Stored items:
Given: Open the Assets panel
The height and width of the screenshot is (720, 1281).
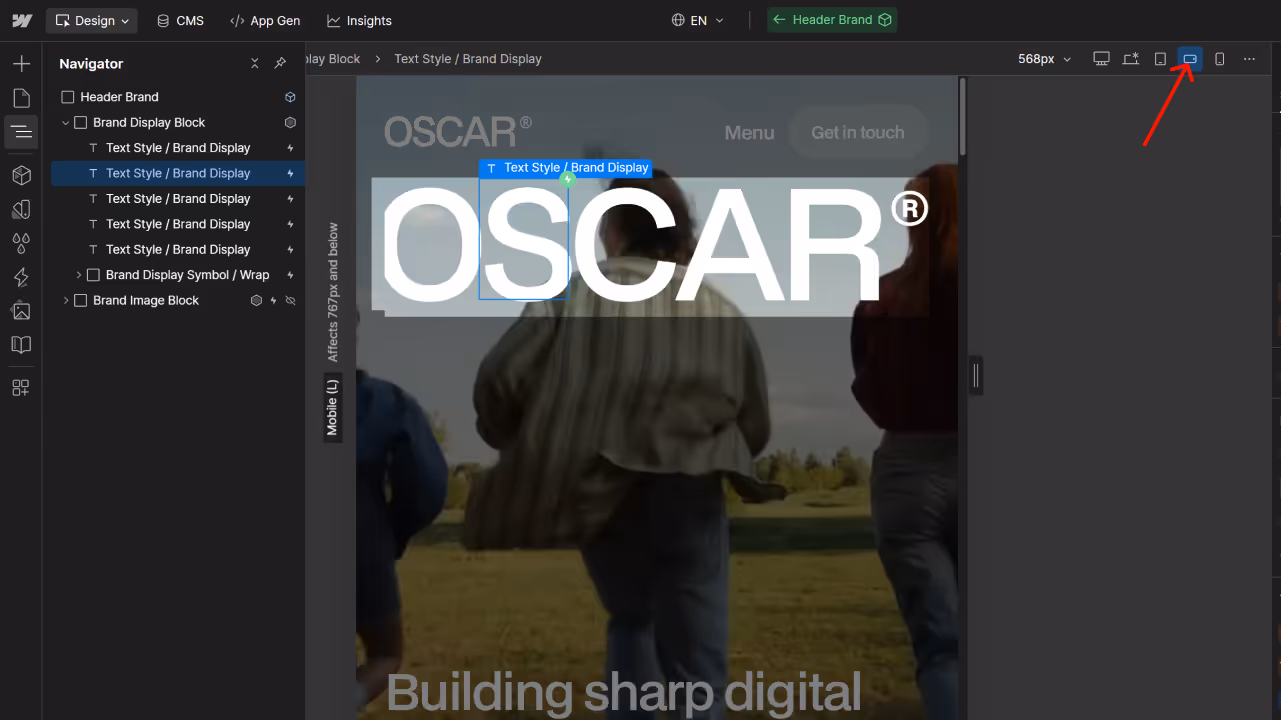Looking at the screenshot, I should coord(20,310).
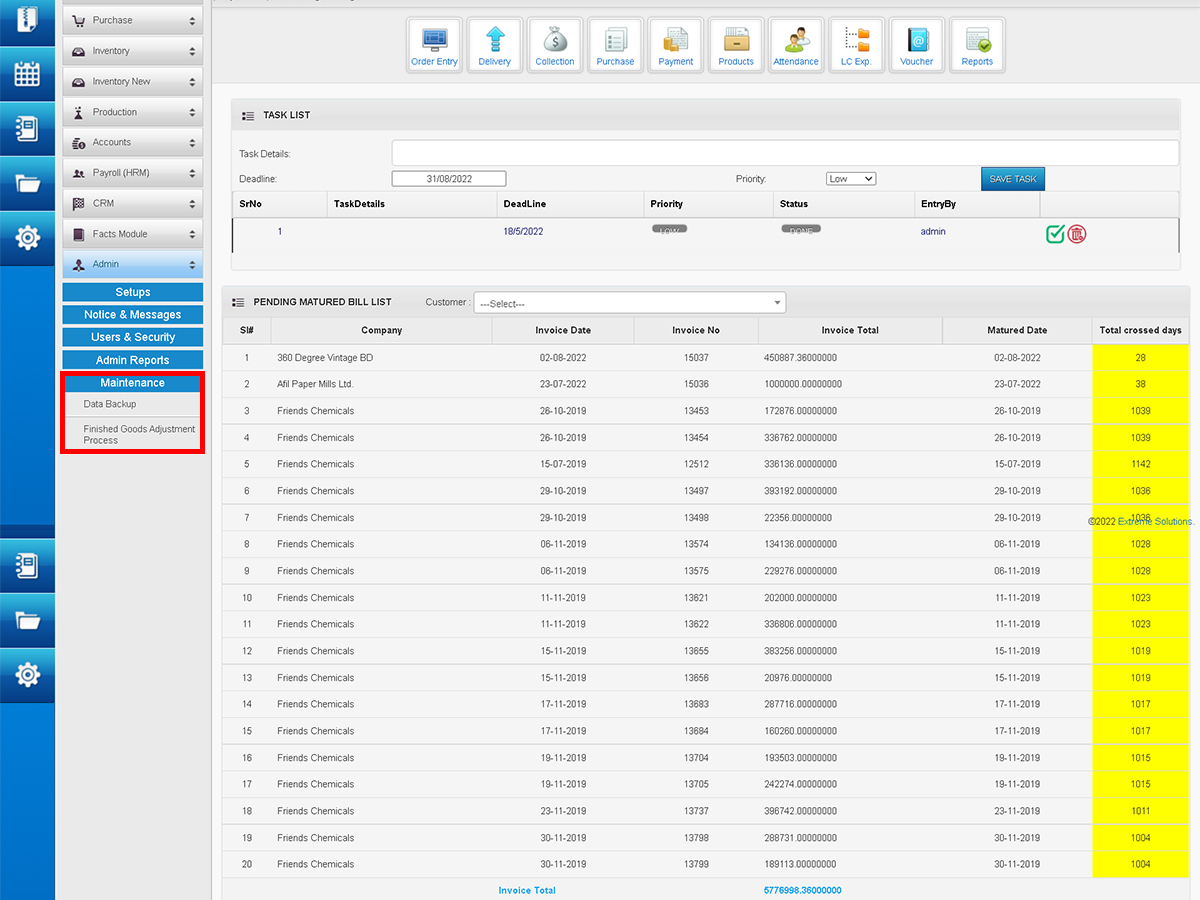The image size is (1200, 900).
Task: Open the Collection money bag icon
Action: tap(554, 45)
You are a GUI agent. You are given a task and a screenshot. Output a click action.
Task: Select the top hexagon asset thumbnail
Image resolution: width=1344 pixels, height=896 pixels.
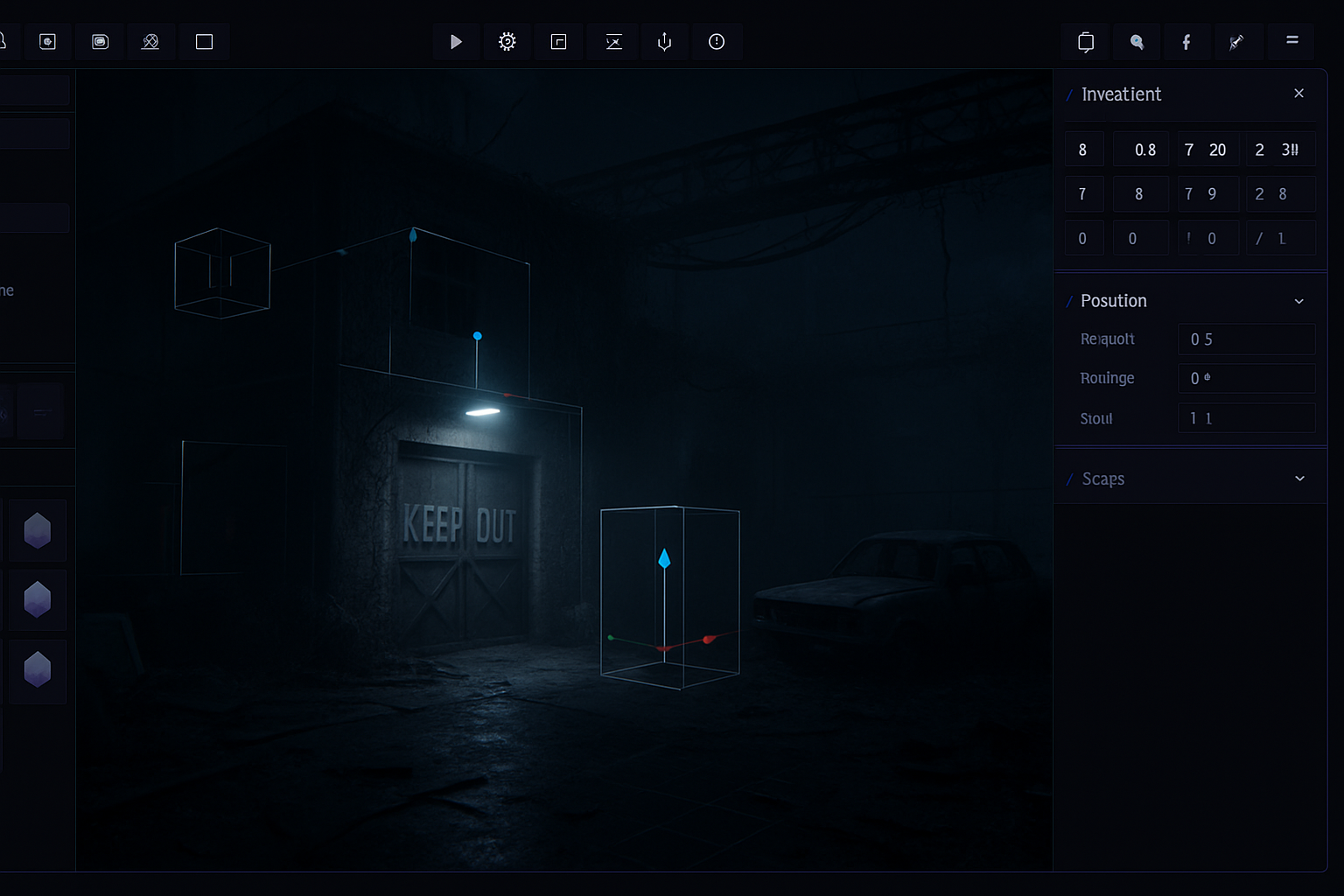[x=38, y=530]
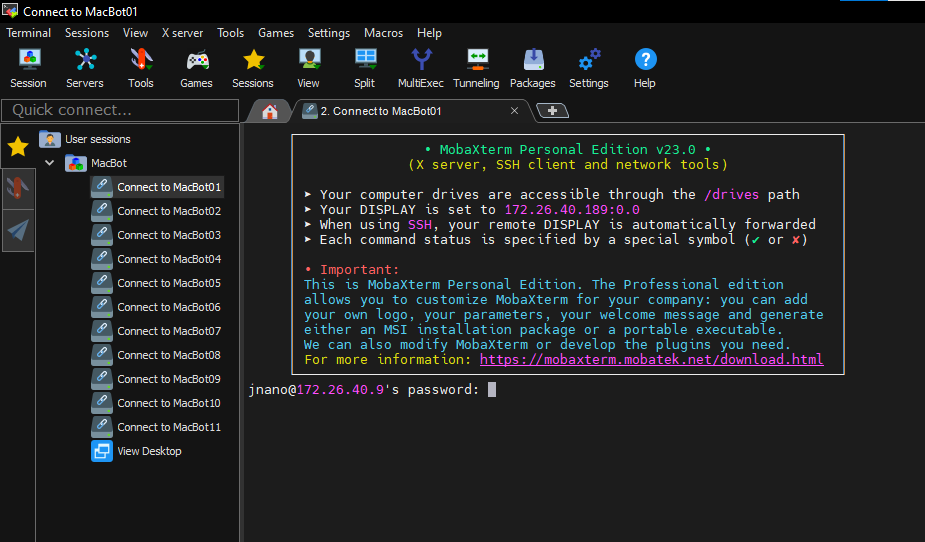Select the star Sessions sidebar tab
The width and height of the screenshot is (925, 542).
(x=18, y=147)
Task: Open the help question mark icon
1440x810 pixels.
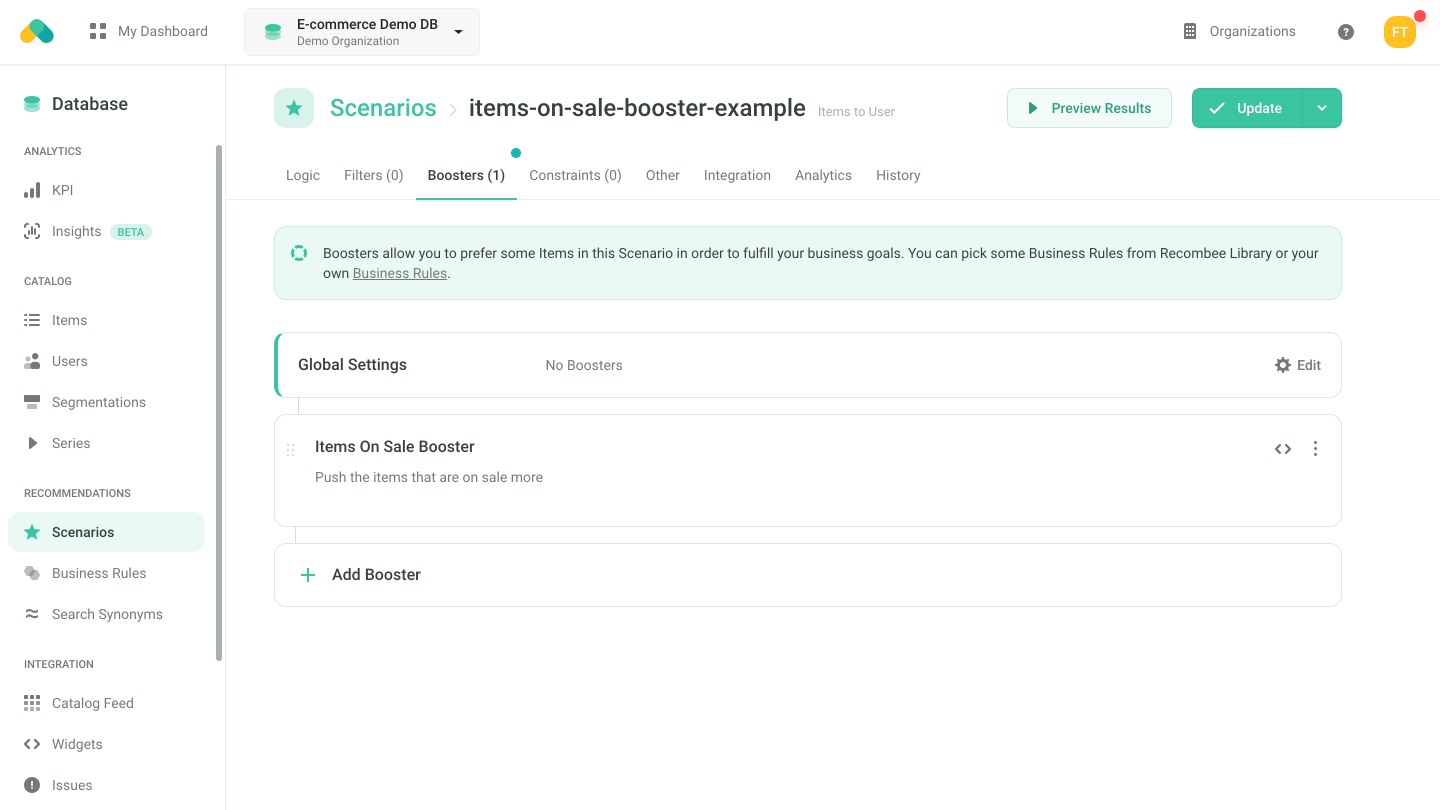Action: (1346, 32)
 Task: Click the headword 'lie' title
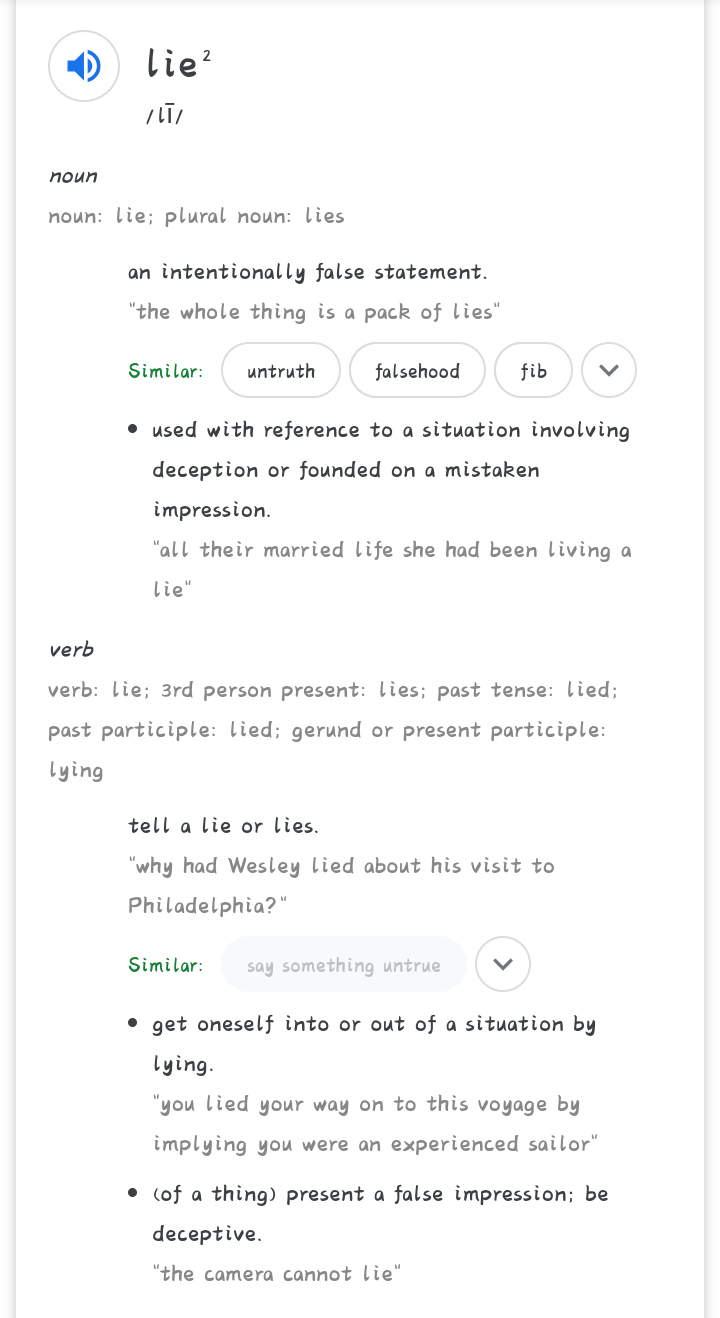pyautogui.click(x=172, y=64)
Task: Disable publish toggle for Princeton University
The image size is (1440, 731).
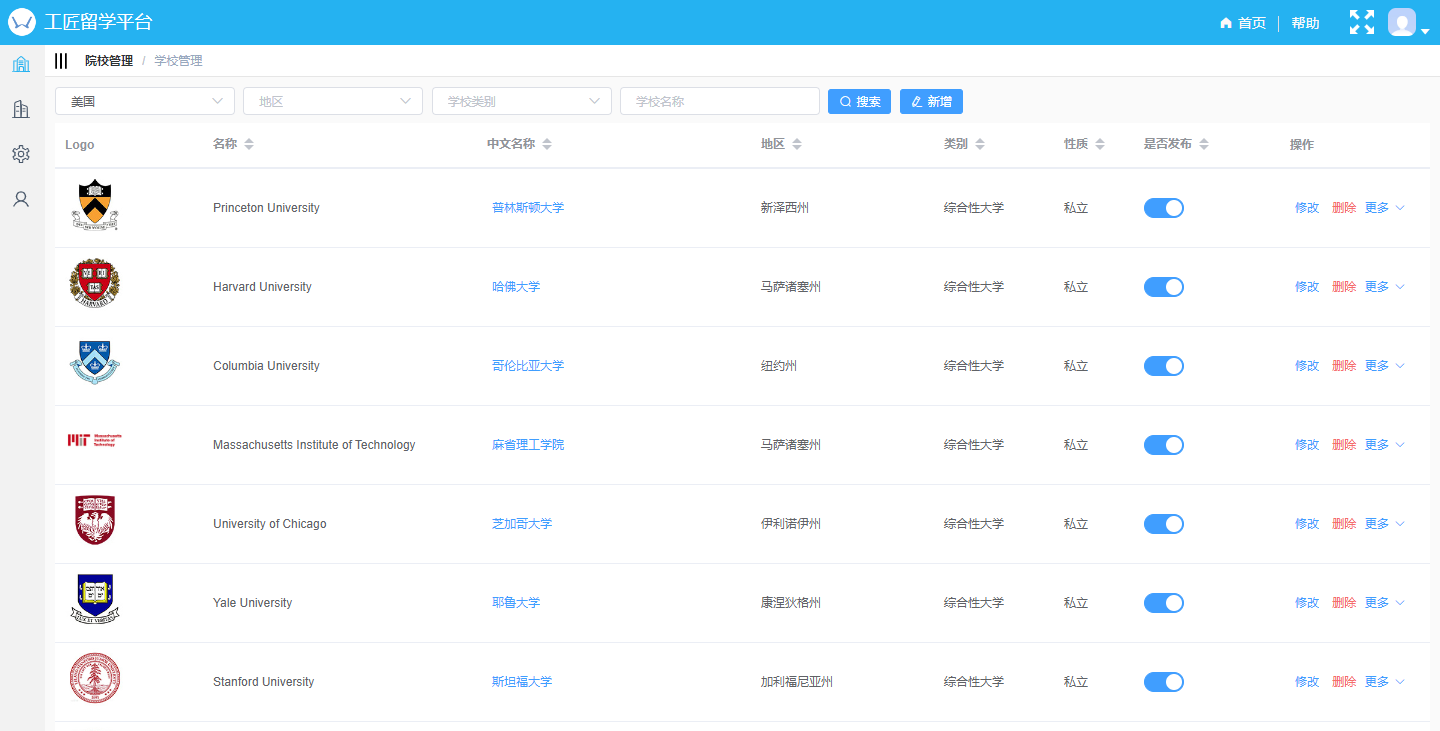Action: tap(1163, 208)
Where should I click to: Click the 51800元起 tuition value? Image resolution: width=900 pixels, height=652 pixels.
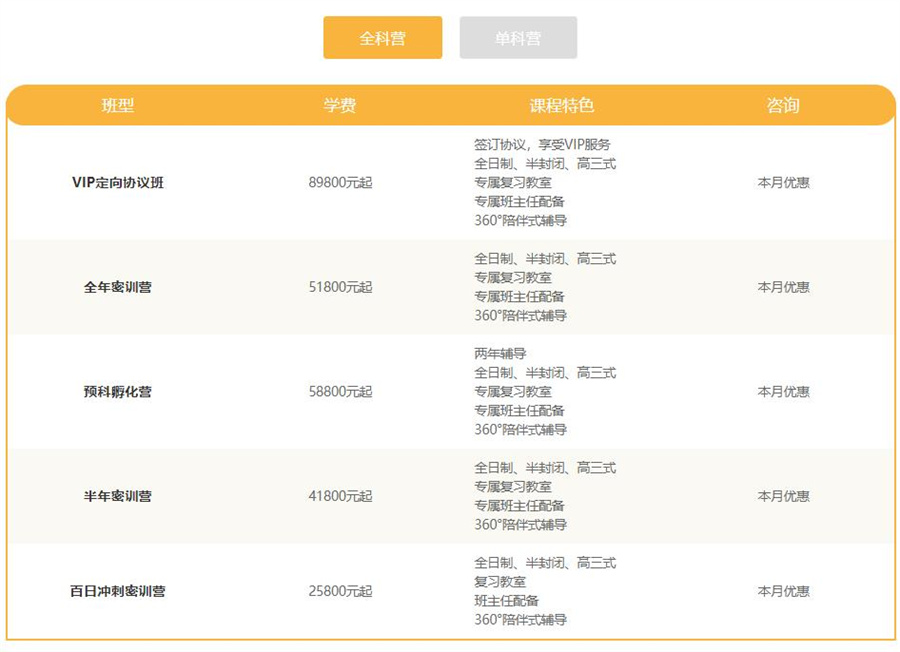[x=343, y=287]
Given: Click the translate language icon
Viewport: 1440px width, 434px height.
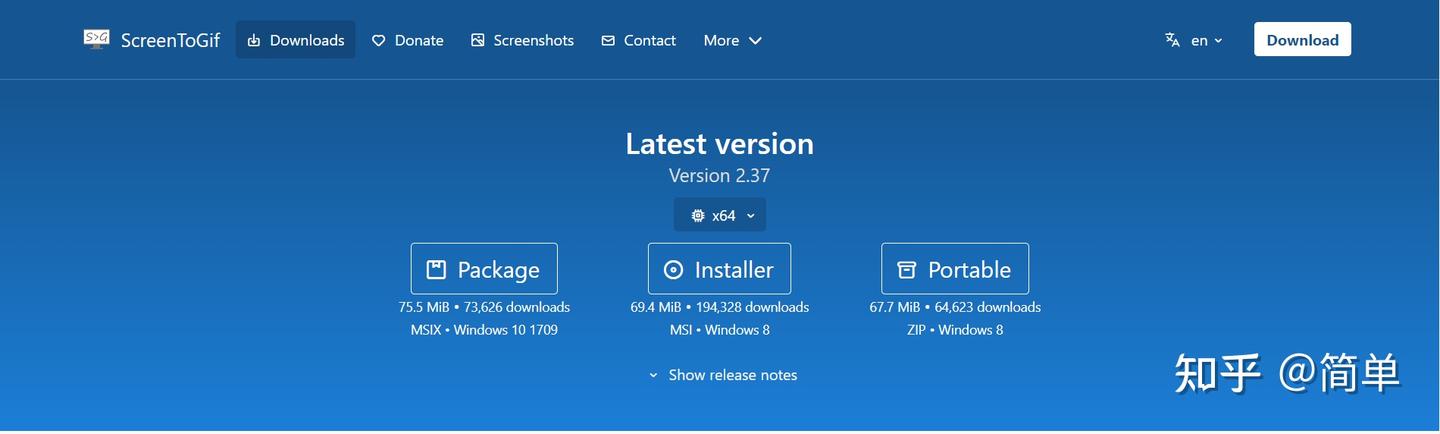Looking at the screenshot, I should coord(1172,40).
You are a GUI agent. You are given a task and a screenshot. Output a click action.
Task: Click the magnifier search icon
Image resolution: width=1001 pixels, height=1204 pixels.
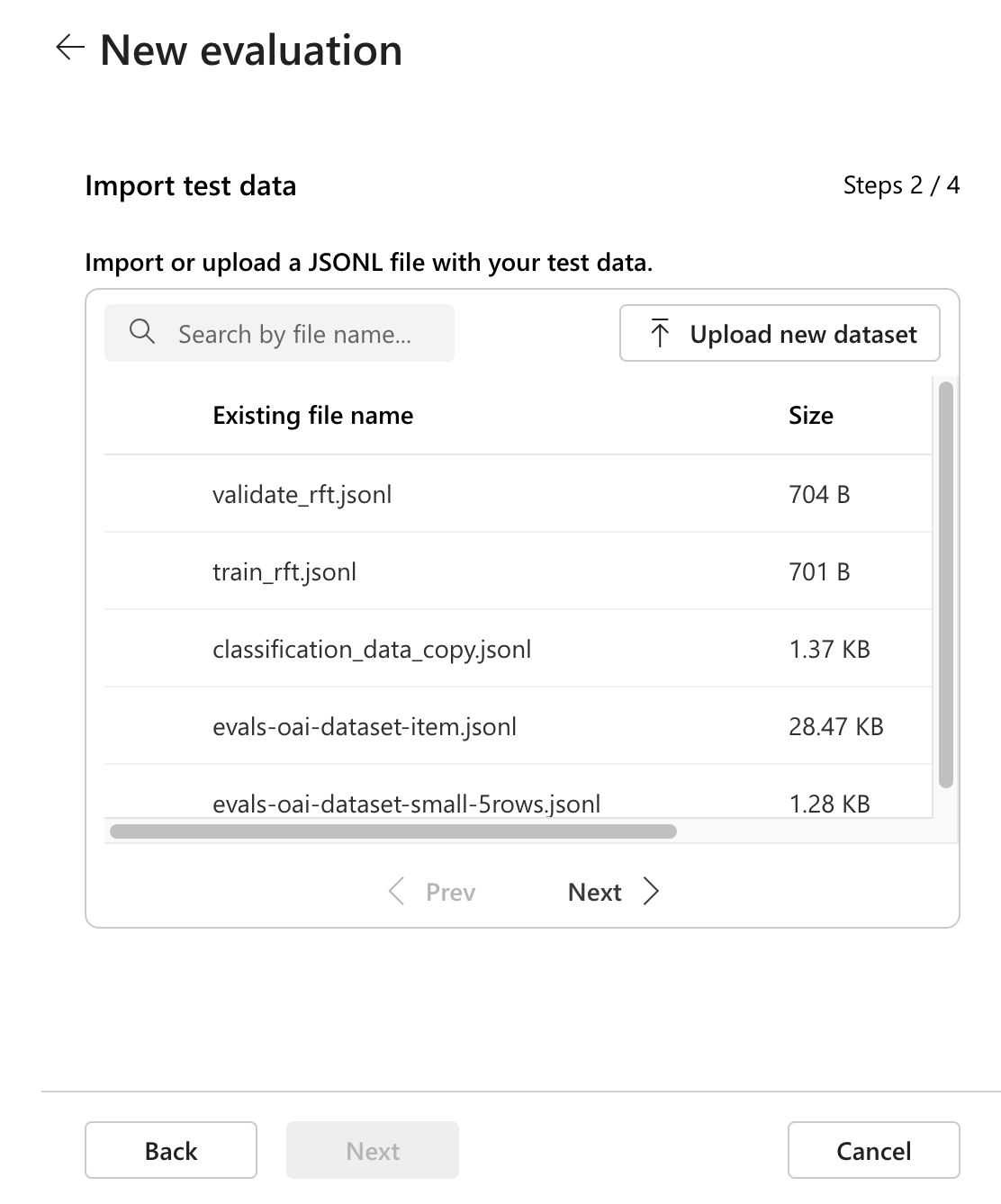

* **Exercise requirements**: Write out exactly the lines that run from the one containing "Task: Click the headword 'lie' title" to the last line of the entries above, both ends kept, pictures left out.

* **Solution**:
 Task: Click the headword 'lie' title
pyautogui.click(x=172, y=64)
Task: Disable publish toggle for Princeton University
The image size is (1440, 731).
Action: tap(1163, 208)
Where should I click to: Click the 51800元起 tuition value? Image resolution: width=900 pixels, height=652 pixels.
[x=343, y=287]
Given: Click the translate language icon
Viewport: 1440px width, 434px height.
Looking at the screenshot, I should coord(1172,40).
You are a GUI agent. You are given a task and a screenshot. Output a click action.
Task: Click the magnifier search icon
Image resolution: width=1001 pixels, height=1204 pixels.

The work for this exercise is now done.